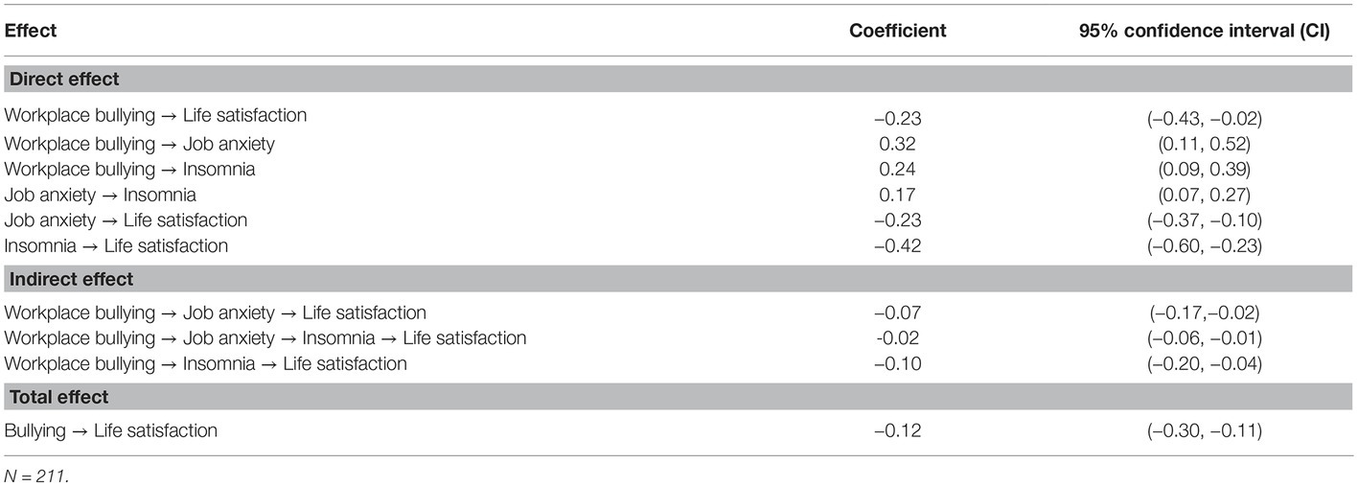Screen dimensions: 1358x486
Task: Click the Coefficient column header
Action: 898,31
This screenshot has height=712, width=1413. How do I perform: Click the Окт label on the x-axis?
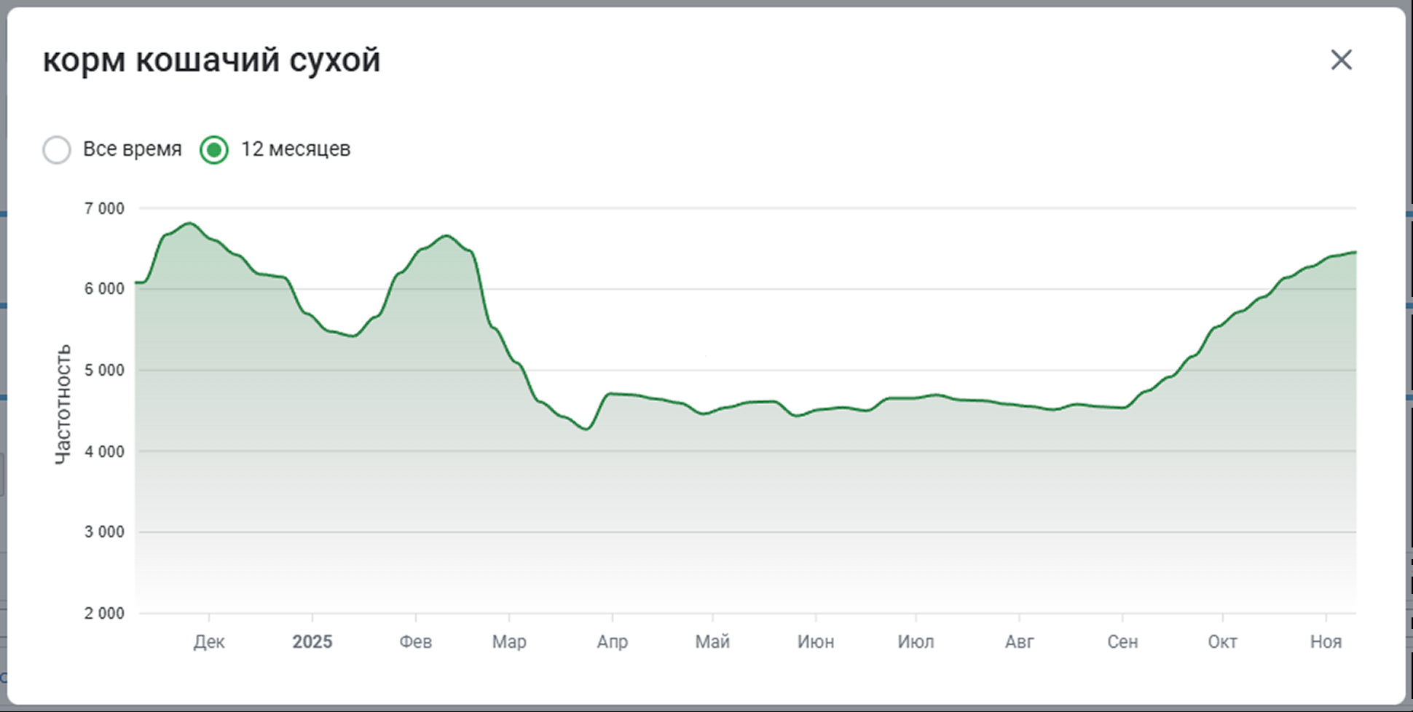click(1222, 641)
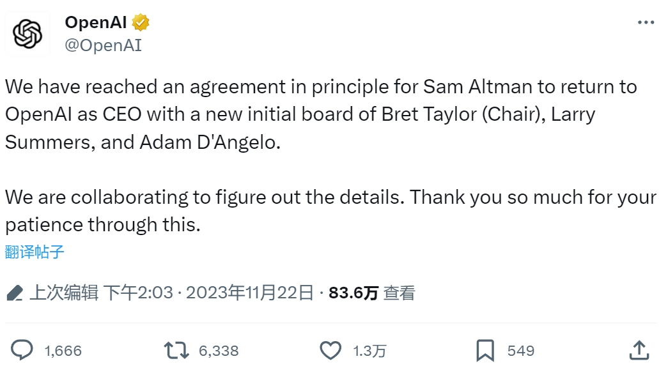
Task: Click the share upload icon
Action: tap(639, 350)

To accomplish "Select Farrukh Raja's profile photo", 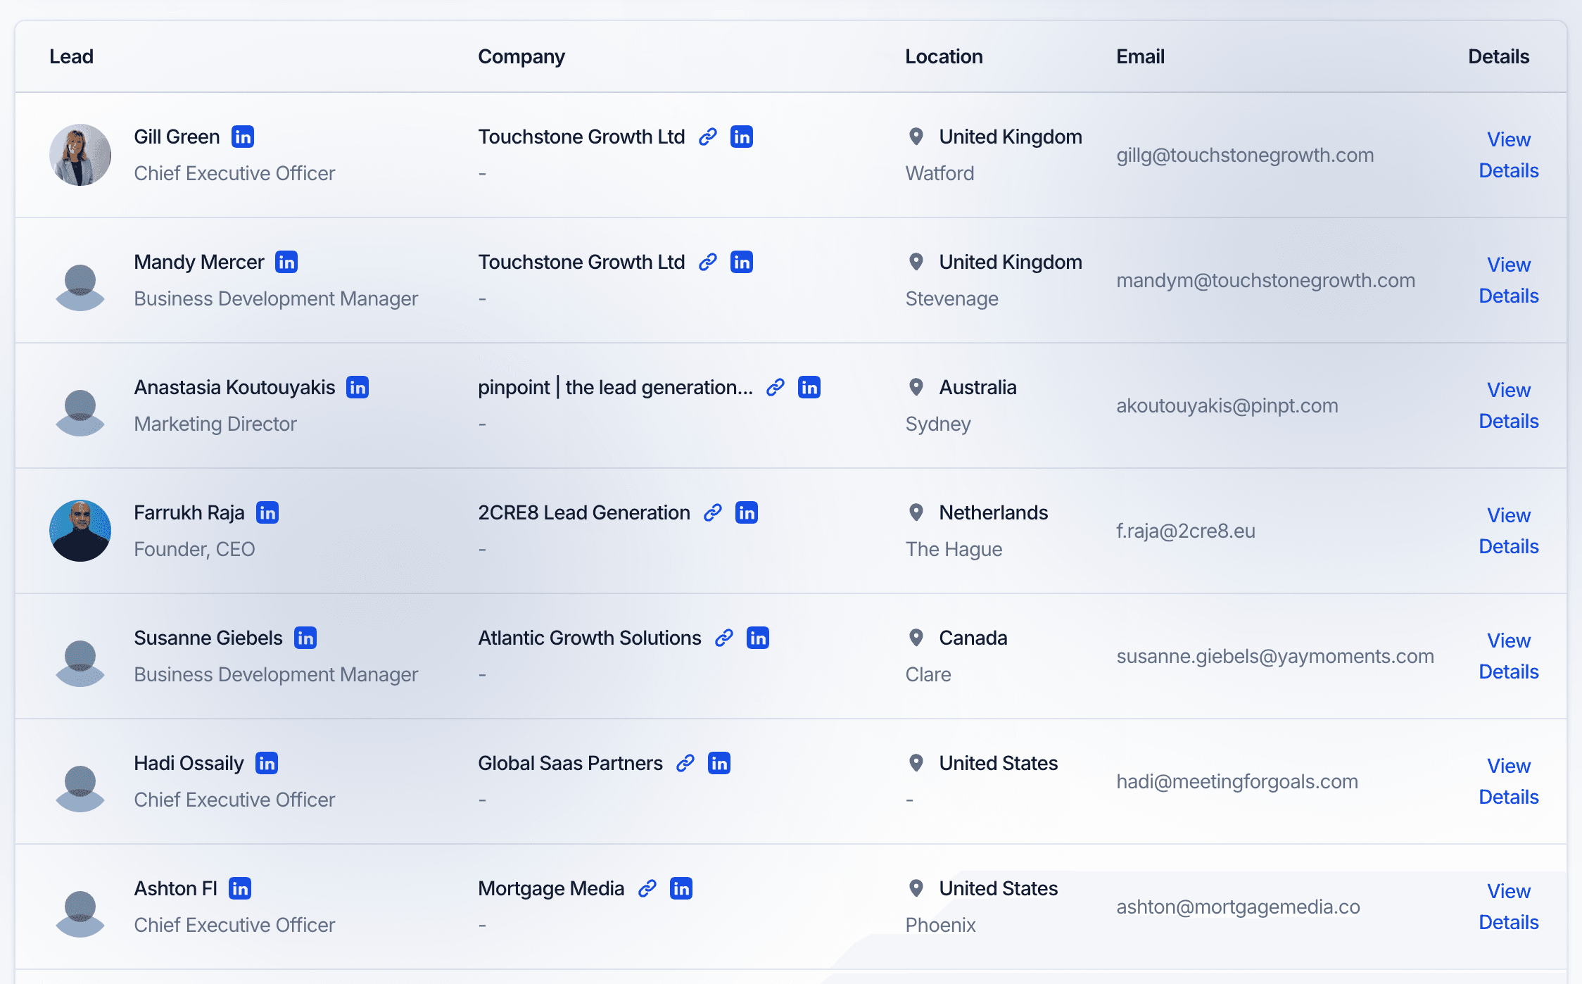I will click(80, 531).
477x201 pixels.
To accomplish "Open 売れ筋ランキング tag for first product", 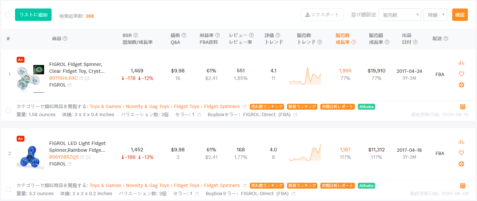I will [267, 107].
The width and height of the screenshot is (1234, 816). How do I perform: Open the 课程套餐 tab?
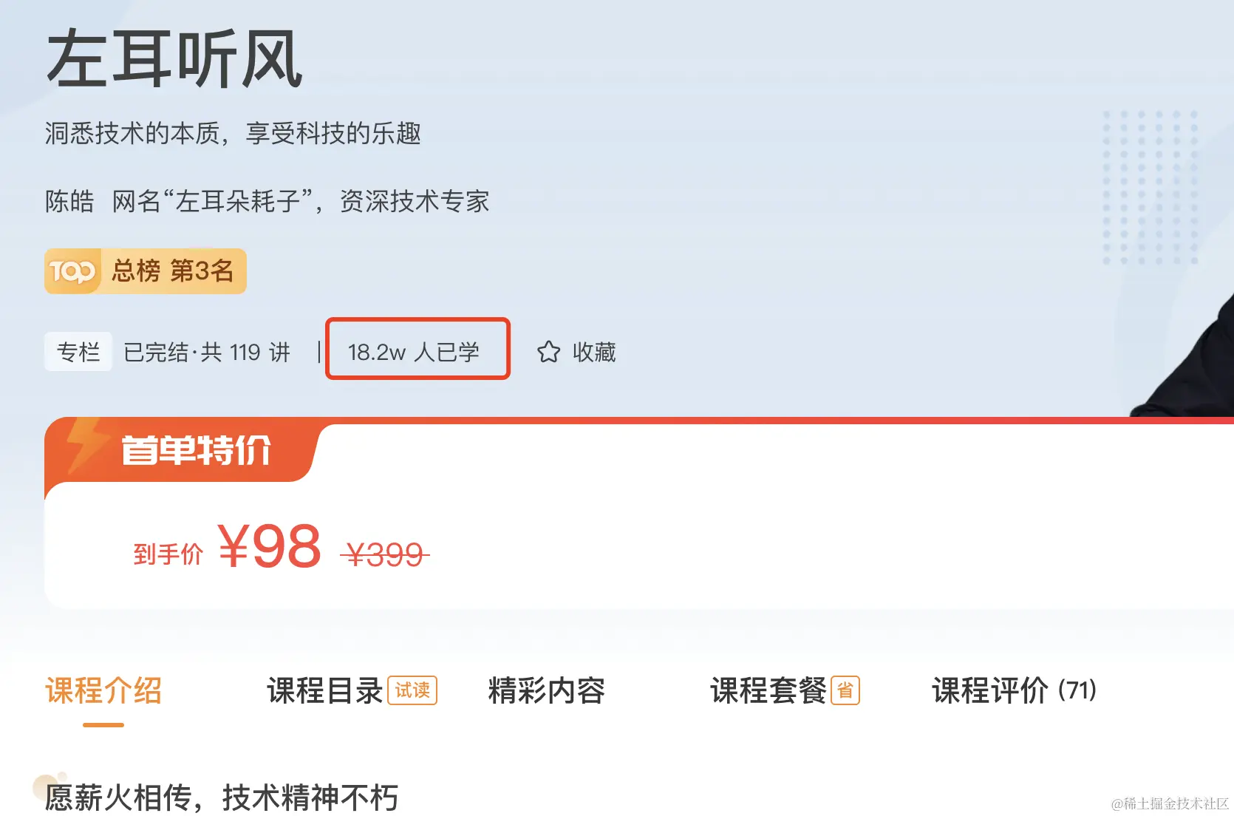point(768,691)
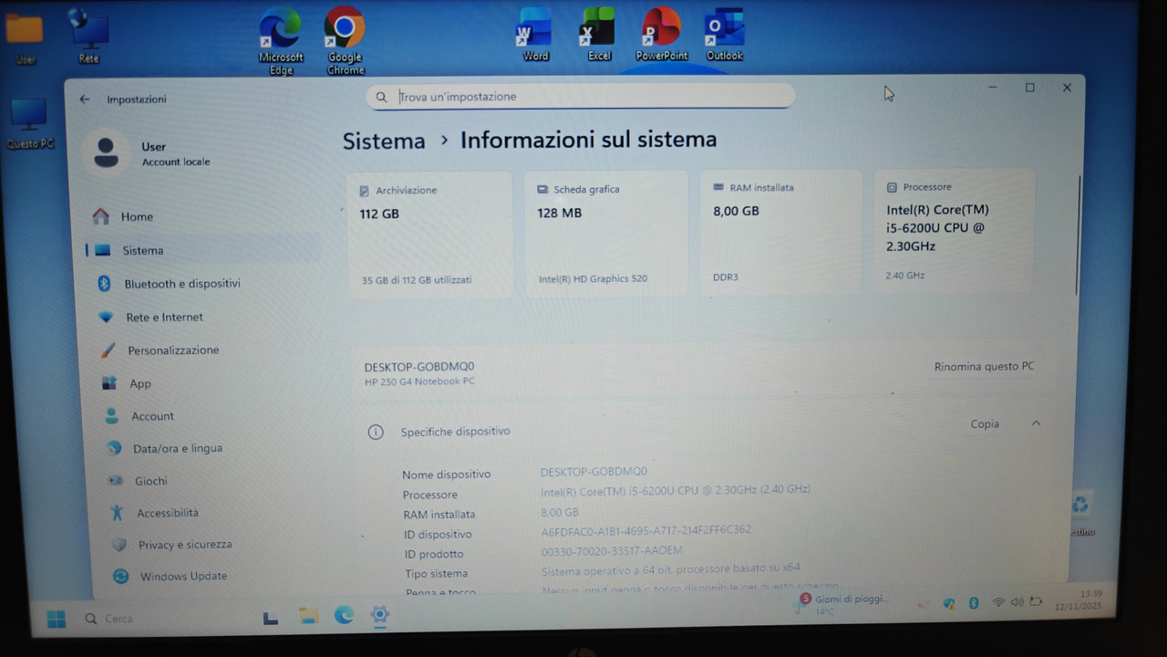Open Bluetooth e dispositivi settings
1167x657 pixels.
[181, 284]
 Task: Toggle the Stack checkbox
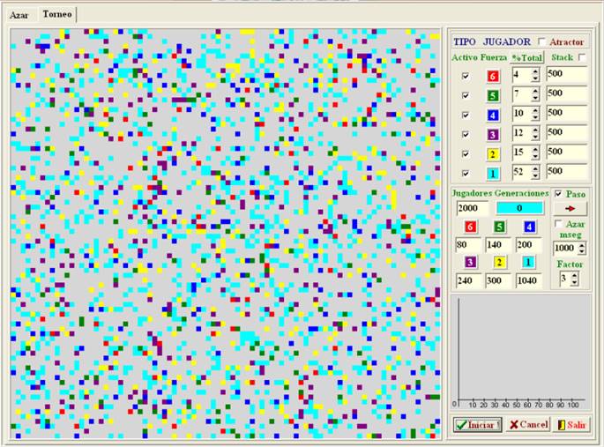[x=582, y=57]
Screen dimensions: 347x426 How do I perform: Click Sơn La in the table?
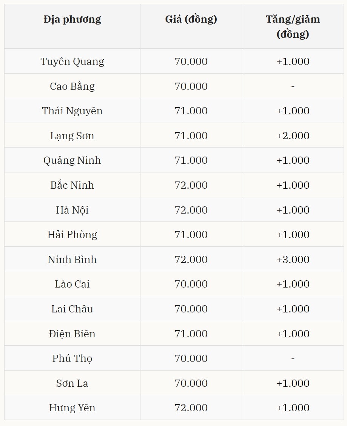(72, 383)
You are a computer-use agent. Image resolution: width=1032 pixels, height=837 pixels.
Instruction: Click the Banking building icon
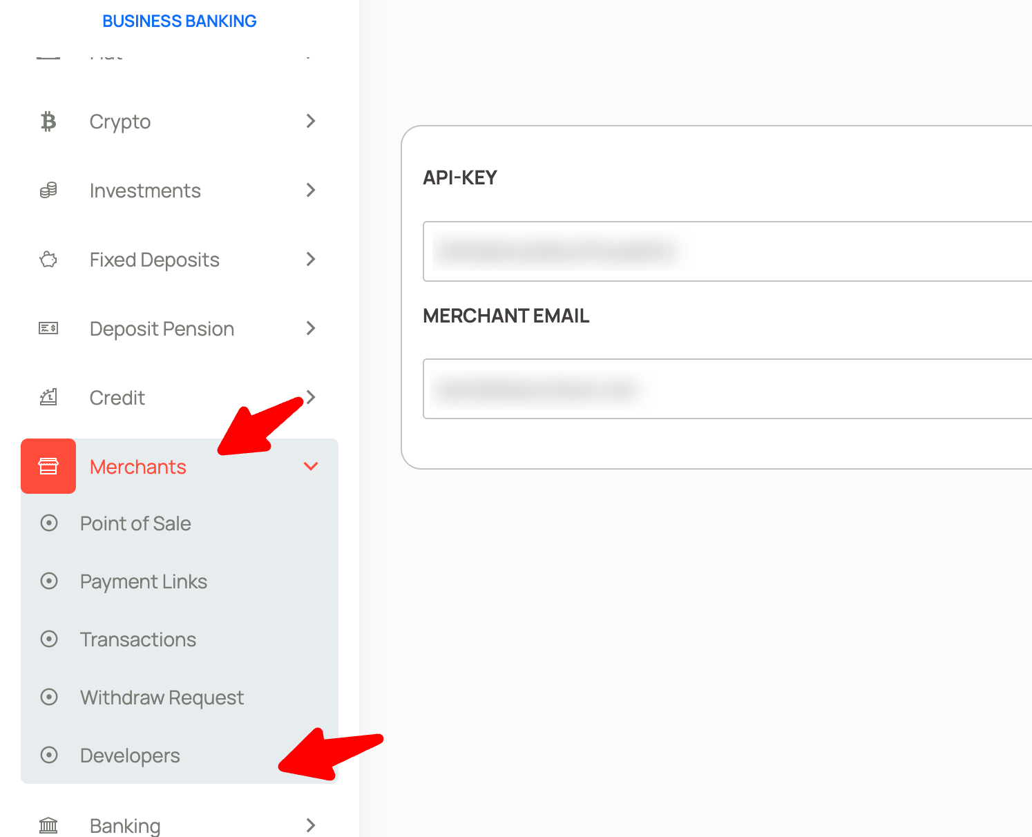(x=48, y=825)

### What this task involves
From the line holding "Task: Toggle the Stack checkbox" through the last line of the material above, each line should be written out exactly, both included; omit the pictures.

### Response to the task
 Task: Toggle the Stack checkbox
[x=582, y=57]
Screen dimensions: 347x426 How do I perform: Click Sơn La in the table?
(72, 383)
You are a computer-use agent. Image resolution: width=1032 pixels, height=837 pixels.
Instruction: Click the Banking building icon
(x=48, y=825)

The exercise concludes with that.